Here is a cute little program showing the virtual dispatch way to handle many types. (In some ways it relies on things like Python's radd, but you don't have to handle each type separately. Note you might need some special cases with param-conditionals).

class GenSymEntry {
  proc dispatchOp(op:string, rhs:borrowed GenSymEntry): owned GenSymEntry {
    halt("pure virtual method");
  }
  proc doOp(op:string, lhs): owned GenSymEntry {
    halt("pure virtual method");
  }
}

class SymEntry : GenSymEntry {
  type etype;
  var aD;
  var a: [aD] etype;

  proc init(a:[]) {
    this.etype = a.eltType;
    this.aD = a.domain;
    this.a = a;
  }

  // Evaluates lhs <op> this
  override proc doOp(op:string, lhs:borrowed SymEntry): owned GenSymEntry {
    var rhs:borrowed SymEntry = this;

    // At this point, lhs and rhs have compile-time known types
    // (i.e. they are instantiations of SymEntry, rather than GenSymEntry)
    select op
    {
      when "+" {
        var result = lhs.a + rhs.a;
        return new owned SymEntry(result);
      }
      when "-" {
        var result = lhs.a - rhs.a;
        return new owned SymEntry(result);
      }
    }
    return nil;
  }

  // Evaluate this <op> rhs
  // through a double-dispatch to get the concrete type available
  override proc dispatchOp(op:string,
                           rhs:borrowed GenSymEntry): owned GenSymEntry {
    return rhs.doOp(op, this); // pass concrete "this", dispatch on other
  }
}

var ones: owned GenSymEntry = new owned SymEntry([1,1,1,1]);
var nums: owned GenSymEntry = new owned SymEntry([1,2,3,4]);
var rls:  owned GenSymEntry  = new owned SymEntry([0.1, 0.2, 0.3, 0.4]);

writeln(ones.dispatchOp("+", nums));
writeln(nums.dispatchOp("-", ones));
writeln(rls.dispatchOp("+", ones));

Thanks to Paul Cassella (who doesn't have access to this repo AFAIK) for some of the idea here.

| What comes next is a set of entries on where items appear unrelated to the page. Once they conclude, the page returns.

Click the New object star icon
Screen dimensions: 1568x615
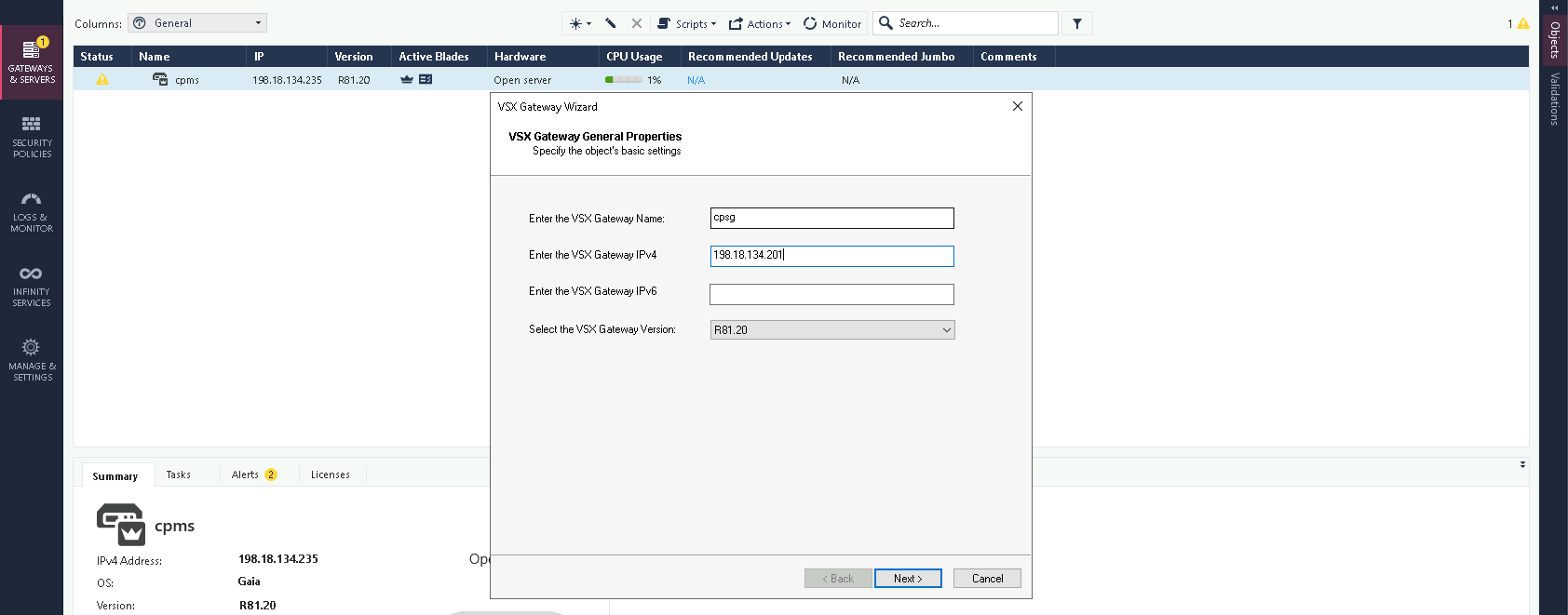[x=577, y=23]
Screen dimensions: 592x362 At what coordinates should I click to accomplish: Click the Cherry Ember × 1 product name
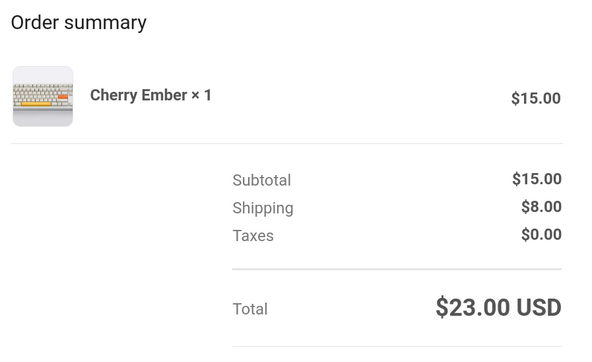pos(151,95)
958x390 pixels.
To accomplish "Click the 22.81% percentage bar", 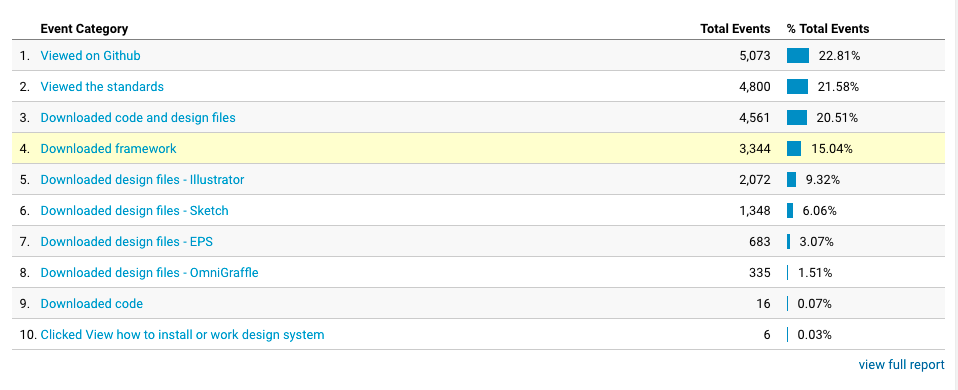I will point(798,56).
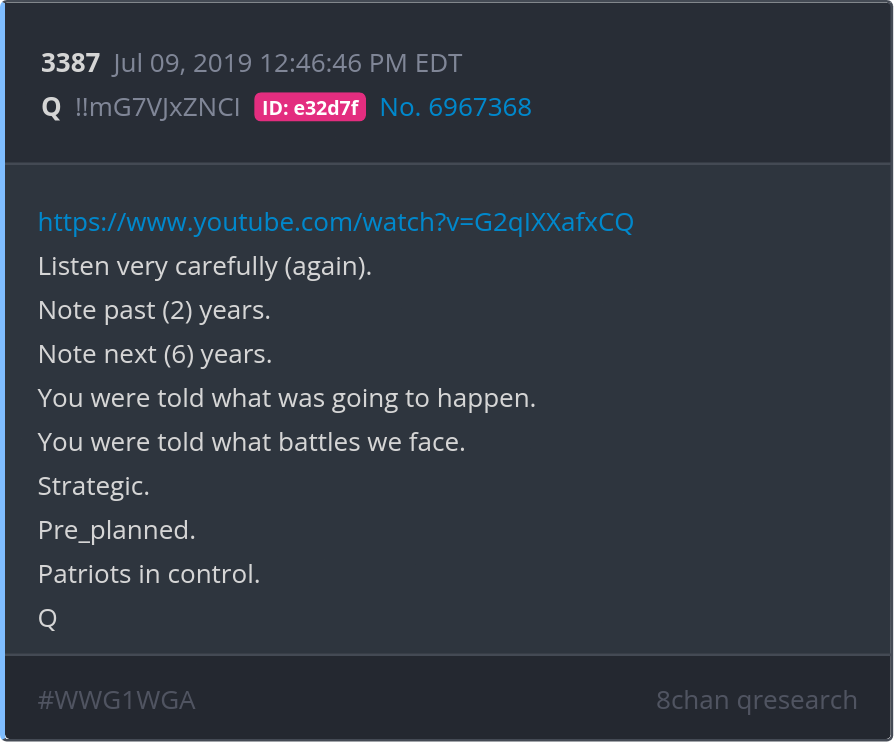Click "You were told what battles we face."

(x=251, y=442)
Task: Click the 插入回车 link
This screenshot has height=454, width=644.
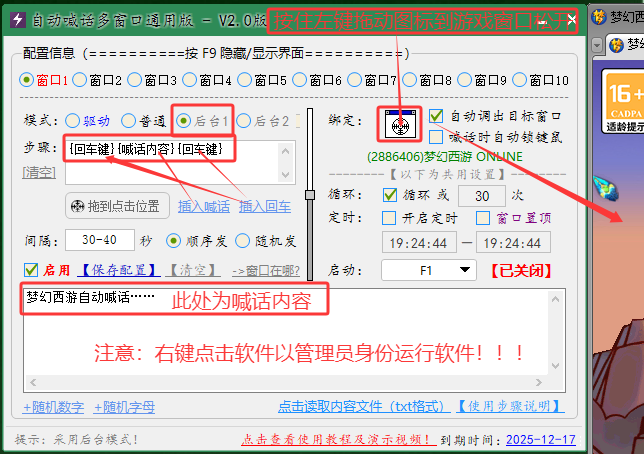Action: (x=264, y=207)
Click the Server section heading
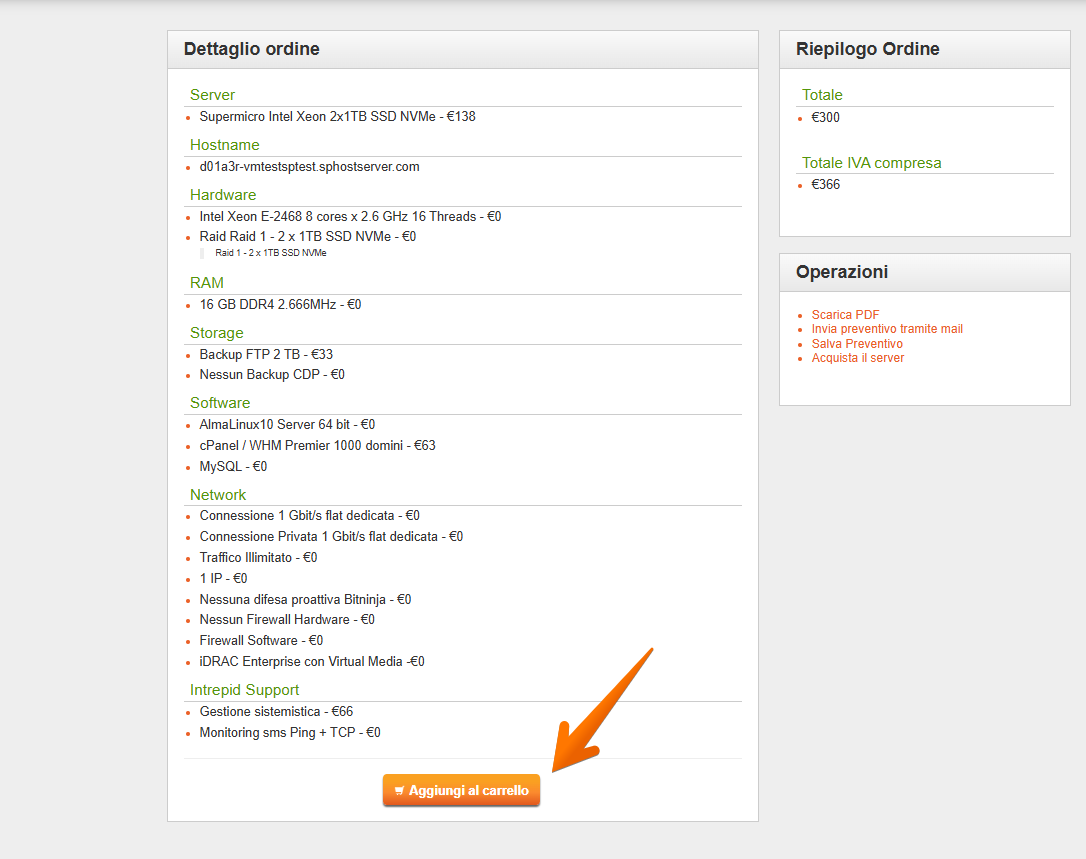 click(x=212, y=95)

In this program, the compiler automatically does the "stamping out" of the doOp function for the different array types and the different combinations of them. For non-binary operators, the double-dispatch would not be necessary (and single dispatch probably suffices). Also, this program doesn't handle the case of vector + scalar, but perhaps the best way to handle that is with a generic dispatchOpScalar (e.g.).